新型「eキャンター」
急速充電口(左)と普通充電口
10インチのフル液晶メーターを採用した
ダンプボディーはePTOから動力を取り出している
今回から新たに外部給電システムを取り入れた
多様な架装に対応している

 三菱ふそうトラック・バスは、小型電気トラック(EVトラック)「eキャンター」をフルモデルチェンジして国内市場に投入した。シャシーラインアップを28型式に拡大するとともに、搭載するバッテリーも想定する航続距離に合わせて選択できるようにし、さまざまな用途に柔軟に対応する。駆動用モーターとインバーター、減速機を一体化した「eアクスル」を採用し、パワートレインの省スペース化も図った。ライバルの日野自動車といすゞ自動車も小型EVトラックを国内市場に投入しており、商用車分野でEV市場が活性化する。

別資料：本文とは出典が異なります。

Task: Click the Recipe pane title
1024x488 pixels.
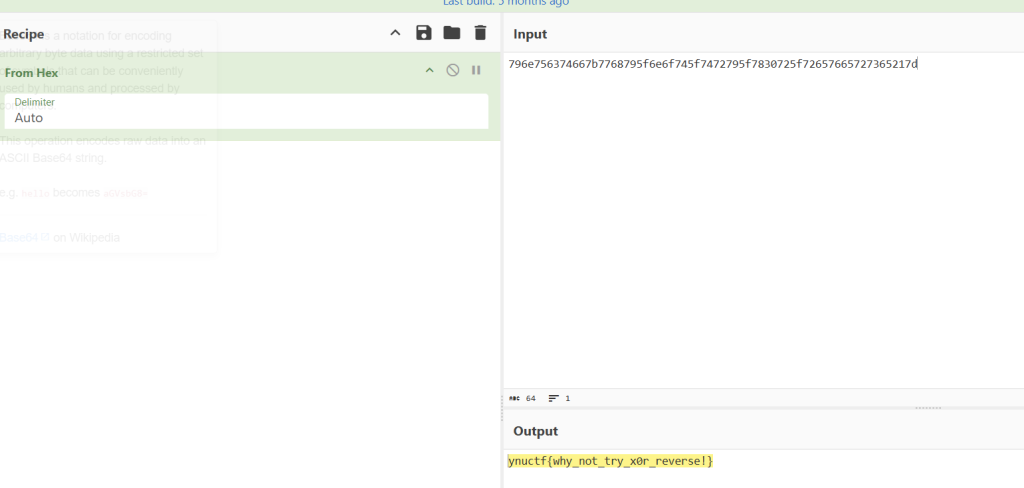Action: 24,34
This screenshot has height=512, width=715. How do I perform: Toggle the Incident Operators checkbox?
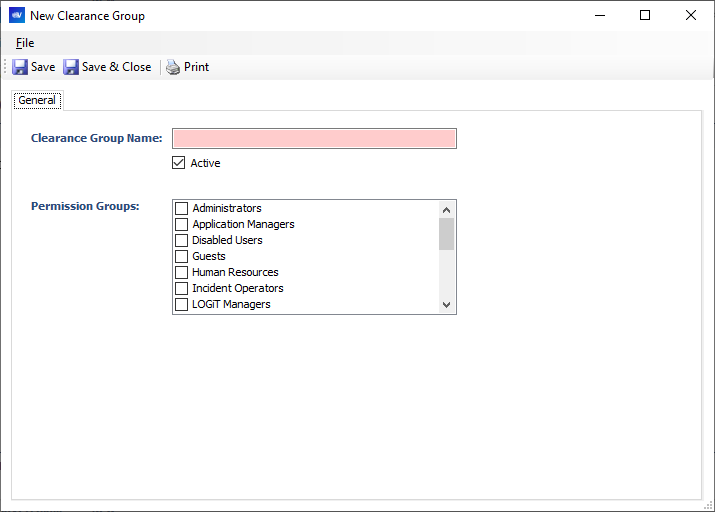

 eキャンターは、三菱ふそうが2017年に国内初となる量産EVトラックとして他社に先駆け販売した。これまではリース販売だったこともあって、販売は伸びなかった。カーボンニュートラル(温室効果ガスの排出量実質ゼロ)に向けた取り組みが求められる中、物流事業者などで走行中の二酸化炭素(CO2)排出量がゼロのEVトラックを求める声が高まっており、これらの需要に対応するモデルとして新型車を開発した。

 先代モデルのシャシーは1型式だったが、新型車はさまざまなビジネスシーンに対応できるように28型式に増やした。同時に、ダンプやキャリアカー、ごみ収集車、リアクレーンといった荷台などを駆動するための動力を取り出す装置「ePTO」を新たに採用した。先代は「カーゴ系」のみの展開だったが「特装系」の架装にも対応し、用途を先代より4種類増やして9種類とした。

 また、モジュール式バッテリーを採用し、バッテリーを1個搭載するSサイズ(41㌔㍗時)、2個搭載のMサイズ(83㌔㍗時)、3個搭載のLサイズ(124㌔㍗時)の中から事業者が選択できる。バッテリーの搭載数によって航続距離が異なる。ラストワンマイル輸送から長距離の輸送まで対応する。

 新型車は、顧客の多様なニーズに対応する一環として、eアクスルを採用した。先代モデルに搭載していたモーターの駆動力を伝えるためのプロペラシャフトを廃したことで、シャシーレイアウトの自由度が高まった。

 回生ブレーキの強度を選択できるように「回生なし」から「強回生」まで4段階に選択できる。強回生ではフットブレーキの操作をほとんど必要としないため、運転負担を軽減できる。車載バッテリーからオプションの「パワーステーション」を通じて外部給電するシステムも新たに搭載する。災害などで停電した際には、社会インフラの電源として活用できる。

 新型車では安全装備の充実も図った。ドライバーから死角となる車両の左側方をミリ波レーダーでセンシングし、危険を検知すると警告を発し、衝突被害軽減ブレーキが作動する左折巻き込み防止機能「アクティブ・サイド・ガード・アシスト1・0」を標準装備する。坂道発進を支援する「電動パーキングブレーキ」や、バックカメラで後退時の事故リスクを軽減する「バックアイカメラシステム」も新たに標準装備する。

 三菱ふそうは、39年までに国内に投入するすべてのトラックとバスについて走行中にCO2を排出しない「ゼロエミッション車」にする目標を掲げている。新型eキャンターの投入で電動化を加速し、顧客である事業者が推進するカーボンニュートラルを支援していく。

 新型車の参考小売価格は標準キャブ(代表的な仕様)が1370万500円(消費税込み)。